En ces moments décisifs et menaçants de la vie de la nation haïtienne, je doute que ma proposition du 19 novembre 2018 puisse encore aider à nous éviter ce chaos qui semble de plus en plus imminent. Je vous exhorte d’initier un processus devant amener rapidement à une transition politique qui s’ouvrirait avec votre démission comme président de la République. Une transition durant laquelle le dialogue national pourra être initié, une nouvelle Constitution adoptée, des réformes importantes engagées et le procès PetroCaribe enfin démarré sans les obstacles que vous avez vous-mêmes érigés durant vos deux années de pouvoir.

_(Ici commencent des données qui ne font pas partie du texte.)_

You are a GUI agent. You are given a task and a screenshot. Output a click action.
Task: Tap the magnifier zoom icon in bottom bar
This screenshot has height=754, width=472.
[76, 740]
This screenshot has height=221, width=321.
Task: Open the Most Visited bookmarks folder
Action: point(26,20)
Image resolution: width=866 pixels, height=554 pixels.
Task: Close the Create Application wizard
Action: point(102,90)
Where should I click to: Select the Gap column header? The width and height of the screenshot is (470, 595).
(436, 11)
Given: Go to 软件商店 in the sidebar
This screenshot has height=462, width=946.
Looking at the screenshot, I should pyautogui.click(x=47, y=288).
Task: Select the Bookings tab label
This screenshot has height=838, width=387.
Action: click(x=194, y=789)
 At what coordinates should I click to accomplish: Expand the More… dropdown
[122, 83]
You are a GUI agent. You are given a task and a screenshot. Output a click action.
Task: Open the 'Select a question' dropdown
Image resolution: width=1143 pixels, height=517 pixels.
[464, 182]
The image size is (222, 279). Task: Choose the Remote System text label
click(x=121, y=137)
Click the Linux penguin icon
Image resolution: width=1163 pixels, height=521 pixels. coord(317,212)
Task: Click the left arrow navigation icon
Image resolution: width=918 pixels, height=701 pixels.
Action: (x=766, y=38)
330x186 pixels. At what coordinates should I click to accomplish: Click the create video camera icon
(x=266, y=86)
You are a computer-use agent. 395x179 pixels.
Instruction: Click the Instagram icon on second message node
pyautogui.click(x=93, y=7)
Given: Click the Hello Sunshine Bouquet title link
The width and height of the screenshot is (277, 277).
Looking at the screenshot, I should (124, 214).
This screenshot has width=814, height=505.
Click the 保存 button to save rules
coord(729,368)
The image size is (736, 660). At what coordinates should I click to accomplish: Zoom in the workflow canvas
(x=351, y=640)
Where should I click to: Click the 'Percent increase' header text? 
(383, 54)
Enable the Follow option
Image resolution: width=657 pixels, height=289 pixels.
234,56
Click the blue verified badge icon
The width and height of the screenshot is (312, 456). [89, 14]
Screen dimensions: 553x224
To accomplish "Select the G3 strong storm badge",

Dans l’attente de votre démission formelle dans un délai ne dépassant pas 90 jours, il est urgent, dans l’immédiat, de :

Rapporter l’arrêté nommant le gouvernement illégal et illégitime de Monsieur Jean Michel LAPIN ;

Renvoyer l’actuel Conseil électoral provisoire (CEP) illégal ;

Faciliter le démarrage d’un dialogue indépendant entre les secteurs politiques, sociaux et économiques du pays en vue d’adopter un pacte de gouvernabilité et de définir la feuille de route du pouvoir de transition ;

Nommer un nouveau Premier ministre sur les recommandations des parties engagées dans le dialogue proposé au point 3.

Monsieur le Président,

Les mesures proposées ici  ne sauraient souffrir de manœuvres dilatoires ni des stratégies de l’esquive et de la diversion qui ont marqué votre mandat.  Il faut vous décider aujourd’hui et maintenant.  Sinon, l’histoire retiendra que vous n’aviez pas eu la profondeur d’esprit ni la vision du temps long qui définissent les grands hommes d’État ; que vous n’aviez, non plus, su vous élever à la hauteur des espérances et des aspirations du peuple haïtien ; et qu’il vous manquait pathétiquement de grandeur en ces moments difficiles et douloureux pour notre pays.

Recevez, Monsieur le Président, mes salutations patriotiques.